O Irão está a estudar 13 «cenários de vingança» para retaliar a morte do general e comandante da força de elite iraniana Al-Quds, Qassem Soleimani, em Badgad, no Iraque, provocada pelas tropas norte-americanas. O anúncio foi feito esta terça-feira pelo chefe do Conselho de Segurança Nacional do Irão, Ali Shamkhani, avança a “Bloomberg”, que cita a agência de notícias “Fars”.
«Mesmo que seja o mais fraco desses [13] cenários a reunir consenso, a sua implementação pode vir a ser um histórico pesadelo para os americanos», declarou, acrescentando que, para já, não será divulgada mais informação para os media.

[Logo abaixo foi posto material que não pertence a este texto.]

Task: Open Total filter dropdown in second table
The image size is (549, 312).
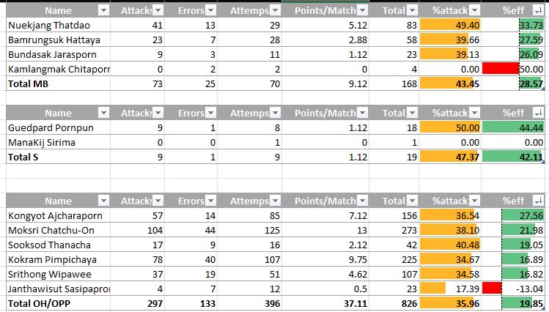Action: [413, 113]
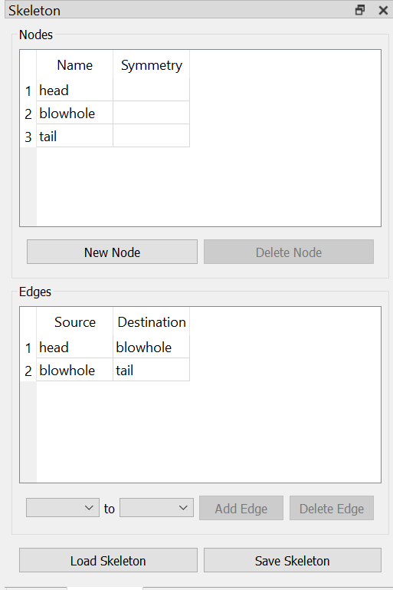The image size is (393, 590).
Task: Click the Add Edge button
Action: pyautogui.click(x=241, y=508)
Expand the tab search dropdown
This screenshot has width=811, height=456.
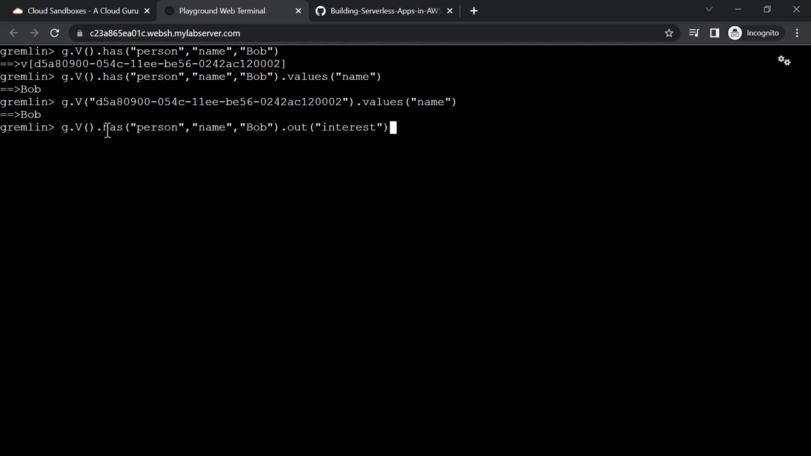[x=709, y=10]
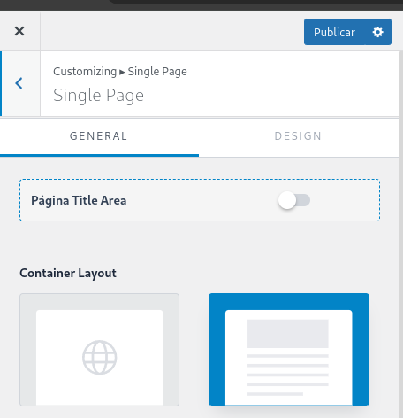Click the Single Page breadcrumb text
The width and height of the screenshot is (403, 418).
157,72
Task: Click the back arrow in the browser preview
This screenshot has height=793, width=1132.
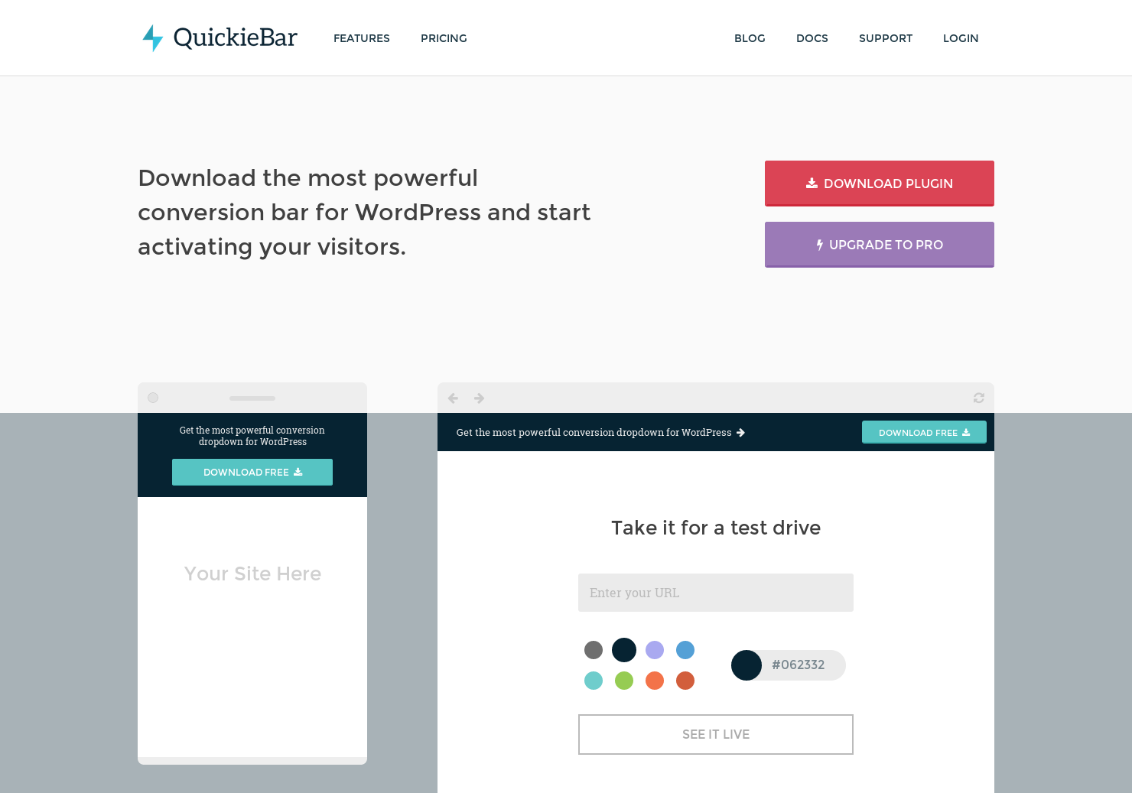Action: tap(453, 398)
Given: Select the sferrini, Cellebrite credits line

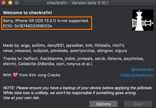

Também nesta terça-feira, o Parlamento iraniano acusou a sede do departamento da defesa dos Estados Unidos, o Pentágono, como terrorista. O ministro dos Negócios Estrangeiros iraniano, Mohammad Javad Zarif, afirmou que começou a contagem decrescente para a saída das tropas norte-americanas do Médio Oriente. E deixou o alerta: caso a região continue a contar com a presença norte-americana haverá uma guerra que irá prolongar-se durante gerações.
Ontem, o presidente iraniano, Hassan Rouhani, recorreu à rede social Twitter para deixar um aviso aos Estados Unidos. «Jamais ameacem a nação iraniana. (…) Aqueles que fazem referência ao número 52 deveriam igualmente lembrar-se no número 290. #IR655 [voo da Iranian Air 655 abatido em Julho de 1988 por um navio norte-americano, que provocou 290 vítimas]», escreveu, referindo a Trump que, no sábado, ameaçou atingir 52 alvos iranianos.
Those who refer to the number 52 should also remember the number 290. #IR655
Never threaten the Iranian nation.Continue a ler após a publicidade— Hassan Rouhani (@HassanRouhani) January 6, 2020
Salami voltou à carga nesta terça-feira, prometendo «incendiar» lugares próximos dos Estados Unidos, diante de milhares de pessoas reunidas numa praça central de Kerman, cidade onde nasceu o general iraniano morto. «Vamos vingar-nos. Vamos incendiar os lugares de que gostam», repetiu.
Este domingo, recorde-se que o Irão anunciou que deixará de cumprir os limites de enriquecimento de urânio estabelecidos no acordo internacional sobre o nuclear, que os Estados Unidos abandonaram unilateralmente em Maio do ano passado, impondo sanções pesadas para a economia iraniana. O acordo, assinado em 2015 pelo Irão, os cinco membros permanentes do Conselho de Segurança das Nações Unidas e a Alemanha, pretende evitar que o Teerão tenha material suficiente para construir armas nucleares.